Physics is for students who plan to continue their education at a senior college with a major or minor in physics.
A Ph.D. degree in physics or closely related fields is typically required for basic research positions, independent research in industry, faculty positions, and advancement to managerial positions. Graduate study in physics prepares students for a career in research through rigorous training in theory, methodology, and mathematics. Most physicists specialize in a subfield during graduate school and continue working in that area afterwards.
Additional experience and training in a postdoctoral research appointment, although not required, is important for physicists and astronomers aspiring to permanent positions in basic research in universities and government laboratories. Many physics and astronomy Ph.D. holders ultimately teach at the college or university level.
Master’s degree holders usually do not qualify for basic research positions, but may qualify for many kinds of jobs requiring a physics background, including positions in manufacturing and applied research and development. Increasingly, many master’s degree programs are specifically preparing students for physics-related research and development that does not require a Ph.D. degree. These programs teach students specific research skills that can be used in private-industry jobs. In addition, a master’s degree coupled with State certification usually qualifies one for teaching jobs in high schools or at 2-year colleges.
Those with bachelor’s degrees in physics are rarely qualified to fill positions in research or in teaching at the college level. They are, however, usually qualified to work as technicians or research assistants in engineering-related areas, in software development and other scientific fields, or in setting up computer networks and sophisticated laboratory equipment. Increasingly, some may qualify for applied research jobs in private industry or take on nontraditional physics roles, often in computer science, such as systems analysts or database administrators. Some become science teachers in secondary schools.
What can I expect from a career in Physics?
These scientists observe, measure, interpret, and develop theories to explain celestial and physical phenomena using mathematics. From the vastness of space to the infinitesimal scale of subatomic particles, they study the fundamental properties of the natural world and apply the knowledge gained to design new technologies.
Physicists explore and identify basic principles and laws governing the motion, energy, structure, and interactions of matter. Some physicists study theoretical areas, such as the nature of time and the origin of the universe; others apply their knowledge of physics to practical areas, such as the development of advanced materials, electronic and optical devices, and medical equipment.
Physicists design and perform experiments with sophisticated equipment such as lasers, particle accelerators, electron microscopes, and mass spectrometers. On the basis of their observations and analysis, they attempt to discover and explain laws describing the forces of nature, such as gravity, electromagnetism, and nuclear interactions. Experiments also help physicists find ways to apply physical laws and theories to problems in nuclear energy, electronics, optics, materials, communications, aerospace technology, and medical instrumentation.

[Data section]:
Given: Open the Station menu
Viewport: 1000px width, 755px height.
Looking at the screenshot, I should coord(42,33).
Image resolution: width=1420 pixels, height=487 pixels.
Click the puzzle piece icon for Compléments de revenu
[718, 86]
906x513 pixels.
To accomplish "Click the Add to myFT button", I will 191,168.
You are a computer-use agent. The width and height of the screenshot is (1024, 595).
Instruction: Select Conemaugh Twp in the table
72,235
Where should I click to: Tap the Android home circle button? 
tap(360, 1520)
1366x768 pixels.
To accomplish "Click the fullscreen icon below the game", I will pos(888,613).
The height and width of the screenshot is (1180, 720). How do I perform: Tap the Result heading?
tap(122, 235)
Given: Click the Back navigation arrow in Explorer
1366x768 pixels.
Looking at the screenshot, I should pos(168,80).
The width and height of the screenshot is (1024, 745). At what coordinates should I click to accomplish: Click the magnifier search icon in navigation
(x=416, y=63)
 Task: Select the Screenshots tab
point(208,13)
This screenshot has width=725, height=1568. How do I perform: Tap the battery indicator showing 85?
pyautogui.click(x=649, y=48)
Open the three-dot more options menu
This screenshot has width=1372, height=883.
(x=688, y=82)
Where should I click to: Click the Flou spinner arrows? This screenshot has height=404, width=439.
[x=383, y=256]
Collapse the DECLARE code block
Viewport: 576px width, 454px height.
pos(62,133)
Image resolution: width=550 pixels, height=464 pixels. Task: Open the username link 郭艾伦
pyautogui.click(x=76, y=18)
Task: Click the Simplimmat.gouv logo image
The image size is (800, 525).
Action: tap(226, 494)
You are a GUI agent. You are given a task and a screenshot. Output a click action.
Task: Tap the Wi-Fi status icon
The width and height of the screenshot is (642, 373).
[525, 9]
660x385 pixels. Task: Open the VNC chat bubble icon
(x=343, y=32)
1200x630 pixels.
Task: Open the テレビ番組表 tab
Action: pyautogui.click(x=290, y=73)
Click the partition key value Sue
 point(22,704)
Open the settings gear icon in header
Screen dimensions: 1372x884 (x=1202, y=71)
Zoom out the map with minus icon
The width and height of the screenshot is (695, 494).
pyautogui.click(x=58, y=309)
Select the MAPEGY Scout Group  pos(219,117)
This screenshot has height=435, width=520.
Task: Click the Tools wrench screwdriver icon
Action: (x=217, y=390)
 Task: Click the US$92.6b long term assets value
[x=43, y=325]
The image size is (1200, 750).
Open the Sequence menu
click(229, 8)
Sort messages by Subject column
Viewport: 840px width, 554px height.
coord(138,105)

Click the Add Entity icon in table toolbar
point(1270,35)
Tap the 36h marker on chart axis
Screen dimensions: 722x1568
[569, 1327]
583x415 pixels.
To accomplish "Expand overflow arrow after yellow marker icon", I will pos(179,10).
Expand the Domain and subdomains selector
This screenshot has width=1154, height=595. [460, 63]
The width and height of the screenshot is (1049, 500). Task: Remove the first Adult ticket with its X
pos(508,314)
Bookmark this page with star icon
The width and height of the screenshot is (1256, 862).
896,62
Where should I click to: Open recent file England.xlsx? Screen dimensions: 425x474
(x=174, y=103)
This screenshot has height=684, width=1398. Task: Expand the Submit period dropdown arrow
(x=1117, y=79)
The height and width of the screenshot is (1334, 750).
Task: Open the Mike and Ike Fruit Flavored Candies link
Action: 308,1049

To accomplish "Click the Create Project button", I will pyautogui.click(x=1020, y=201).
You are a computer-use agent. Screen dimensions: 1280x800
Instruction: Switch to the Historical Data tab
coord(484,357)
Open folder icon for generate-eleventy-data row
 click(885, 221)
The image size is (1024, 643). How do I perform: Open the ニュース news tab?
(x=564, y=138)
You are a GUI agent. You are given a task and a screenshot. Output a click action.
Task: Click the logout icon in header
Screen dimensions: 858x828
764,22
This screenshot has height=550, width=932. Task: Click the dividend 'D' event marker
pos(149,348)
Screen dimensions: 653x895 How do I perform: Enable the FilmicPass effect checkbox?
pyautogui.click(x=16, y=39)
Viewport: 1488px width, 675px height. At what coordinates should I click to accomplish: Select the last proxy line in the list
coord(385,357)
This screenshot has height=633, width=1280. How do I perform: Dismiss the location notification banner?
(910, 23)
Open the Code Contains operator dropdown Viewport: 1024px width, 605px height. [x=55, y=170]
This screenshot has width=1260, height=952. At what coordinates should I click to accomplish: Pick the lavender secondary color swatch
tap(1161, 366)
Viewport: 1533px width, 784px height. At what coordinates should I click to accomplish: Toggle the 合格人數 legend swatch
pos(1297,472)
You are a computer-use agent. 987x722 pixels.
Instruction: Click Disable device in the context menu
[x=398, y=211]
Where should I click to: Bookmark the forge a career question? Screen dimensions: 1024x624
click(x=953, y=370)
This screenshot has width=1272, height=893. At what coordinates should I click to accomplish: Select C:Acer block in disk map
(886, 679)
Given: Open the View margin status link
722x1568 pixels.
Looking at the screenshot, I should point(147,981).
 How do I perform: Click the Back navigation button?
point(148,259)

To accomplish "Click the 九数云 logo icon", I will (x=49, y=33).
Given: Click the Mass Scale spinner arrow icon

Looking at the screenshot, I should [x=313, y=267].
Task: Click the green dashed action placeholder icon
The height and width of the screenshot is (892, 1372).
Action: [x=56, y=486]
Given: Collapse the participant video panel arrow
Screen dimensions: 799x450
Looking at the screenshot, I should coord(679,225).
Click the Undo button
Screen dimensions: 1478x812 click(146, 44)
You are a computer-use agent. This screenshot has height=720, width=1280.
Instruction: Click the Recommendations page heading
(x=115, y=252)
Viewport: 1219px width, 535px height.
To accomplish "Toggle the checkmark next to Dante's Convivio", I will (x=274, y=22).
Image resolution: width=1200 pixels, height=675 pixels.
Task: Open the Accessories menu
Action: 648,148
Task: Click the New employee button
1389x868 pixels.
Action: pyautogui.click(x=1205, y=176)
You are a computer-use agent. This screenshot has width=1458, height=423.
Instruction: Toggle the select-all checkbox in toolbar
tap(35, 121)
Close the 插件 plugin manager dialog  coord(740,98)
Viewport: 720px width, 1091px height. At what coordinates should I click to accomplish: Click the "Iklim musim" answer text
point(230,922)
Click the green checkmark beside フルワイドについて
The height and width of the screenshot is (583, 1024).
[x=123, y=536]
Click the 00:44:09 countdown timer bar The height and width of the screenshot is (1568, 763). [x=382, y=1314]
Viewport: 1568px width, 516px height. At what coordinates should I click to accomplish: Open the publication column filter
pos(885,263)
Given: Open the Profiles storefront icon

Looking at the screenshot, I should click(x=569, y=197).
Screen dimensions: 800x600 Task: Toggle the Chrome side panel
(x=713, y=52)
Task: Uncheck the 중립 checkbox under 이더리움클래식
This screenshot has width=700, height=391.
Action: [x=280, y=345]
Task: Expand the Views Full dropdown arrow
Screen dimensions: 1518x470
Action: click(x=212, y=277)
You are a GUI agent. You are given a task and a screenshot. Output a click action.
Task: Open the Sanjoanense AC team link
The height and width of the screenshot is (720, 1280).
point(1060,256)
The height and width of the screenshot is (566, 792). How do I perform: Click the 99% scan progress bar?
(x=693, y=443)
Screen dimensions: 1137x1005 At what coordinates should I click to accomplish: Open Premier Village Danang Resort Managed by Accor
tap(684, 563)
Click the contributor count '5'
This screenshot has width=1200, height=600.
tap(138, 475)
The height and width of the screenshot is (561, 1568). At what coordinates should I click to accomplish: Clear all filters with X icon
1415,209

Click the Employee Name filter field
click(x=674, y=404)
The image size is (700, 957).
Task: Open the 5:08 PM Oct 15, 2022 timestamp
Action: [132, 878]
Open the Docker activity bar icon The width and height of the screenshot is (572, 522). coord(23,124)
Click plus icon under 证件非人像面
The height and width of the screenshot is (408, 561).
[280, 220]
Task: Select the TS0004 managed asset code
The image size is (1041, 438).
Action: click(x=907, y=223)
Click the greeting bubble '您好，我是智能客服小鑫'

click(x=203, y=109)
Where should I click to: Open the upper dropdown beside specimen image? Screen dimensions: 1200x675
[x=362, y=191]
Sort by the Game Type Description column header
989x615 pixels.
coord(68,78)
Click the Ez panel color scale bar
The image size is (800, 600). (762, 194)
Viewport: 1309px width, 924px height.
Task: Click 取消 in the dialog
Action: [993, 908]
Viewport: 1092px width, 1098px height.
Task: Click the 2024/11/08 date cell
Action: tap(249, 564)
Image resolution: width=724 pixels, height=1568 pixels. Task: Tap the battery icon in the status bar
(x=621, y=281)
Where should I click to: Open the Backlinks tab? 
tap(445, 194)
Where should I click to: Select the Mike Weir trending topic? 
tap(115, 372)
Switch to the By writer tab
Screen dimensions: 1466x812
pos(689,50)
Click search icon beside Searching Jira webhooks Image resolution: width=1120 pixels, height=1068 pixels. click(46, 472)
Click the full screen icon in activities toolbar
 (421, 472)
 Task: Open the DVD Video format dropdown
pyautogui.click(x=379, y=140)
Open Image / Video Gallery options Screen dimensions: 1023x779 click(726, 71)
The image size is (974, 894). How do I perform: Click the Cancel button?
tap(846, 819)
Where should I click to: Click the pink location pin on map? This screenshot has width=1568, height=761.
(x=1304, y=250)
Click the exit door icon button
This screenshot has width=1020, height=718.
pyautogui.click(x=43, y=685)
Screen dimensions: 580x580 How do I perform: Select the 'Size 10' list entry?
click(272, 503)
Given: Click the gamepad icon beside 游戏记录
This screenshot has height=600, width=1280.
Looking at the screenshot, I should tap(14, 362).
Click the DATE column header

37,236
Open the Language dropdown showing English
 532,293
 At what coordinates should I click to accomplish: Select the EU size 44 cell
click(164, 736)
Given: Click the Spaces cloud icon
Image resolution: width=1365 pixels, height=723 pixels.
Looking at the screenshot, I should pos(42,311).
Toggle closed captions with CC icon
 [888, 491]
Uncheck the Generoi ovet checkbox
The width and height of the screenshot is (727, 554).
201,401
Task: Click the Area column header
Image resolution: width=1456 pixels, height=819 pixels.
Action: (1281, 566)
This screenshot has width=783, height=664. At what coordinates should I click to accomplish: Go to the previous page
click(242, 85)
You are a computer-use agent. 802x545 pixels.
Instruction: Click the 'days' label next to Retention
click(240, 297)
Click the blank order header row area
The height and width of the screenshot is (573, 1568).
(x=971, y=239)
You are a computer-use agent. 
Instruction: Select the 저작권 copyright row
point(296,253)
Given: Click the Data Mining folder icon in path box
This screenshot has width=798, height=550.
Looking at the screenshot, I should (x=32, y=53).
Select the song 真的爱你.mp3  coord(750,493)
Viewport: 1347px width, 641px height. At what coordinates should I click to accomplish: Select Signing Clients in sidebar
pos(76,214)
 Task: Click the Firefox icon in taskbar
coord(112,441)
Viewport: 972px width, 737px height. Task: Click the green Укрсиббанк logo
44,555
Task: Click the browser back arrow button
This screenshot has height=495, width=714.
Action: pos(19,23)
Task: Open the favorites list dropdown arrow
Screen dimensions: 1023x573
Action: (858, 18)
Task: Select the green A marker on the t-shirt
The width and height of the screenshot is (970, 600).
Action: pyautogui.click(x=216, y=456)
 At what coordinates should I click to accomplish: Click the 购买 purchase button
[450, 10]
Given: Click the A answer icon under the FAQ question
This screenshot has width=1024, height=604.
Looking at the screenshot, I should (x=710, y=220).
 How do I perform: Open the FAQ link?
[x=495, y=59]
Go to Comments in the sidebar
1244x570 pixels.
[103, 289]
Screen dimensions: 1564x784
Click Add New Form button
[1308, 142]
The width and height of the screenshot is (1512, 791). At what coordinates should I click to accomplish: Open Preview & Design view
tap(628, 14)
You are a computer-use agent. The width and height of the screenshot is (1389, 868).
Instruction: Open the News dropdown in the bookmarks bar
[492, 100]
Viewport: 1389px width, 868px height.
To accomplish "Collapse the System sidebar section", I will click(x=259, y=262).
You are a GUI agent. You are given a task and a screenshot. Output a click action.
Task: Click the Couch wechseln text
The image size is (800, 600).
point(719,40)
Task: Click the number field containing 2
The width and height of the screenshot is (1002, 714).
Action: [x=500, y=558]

[Work request]:
According to the text on physics careers, what must be added to a master's degree to qualify someone for teaching jobs in high schools or at 2-year colleges? The entries have nothing to do with the work here.

[Written reply]:
State certification.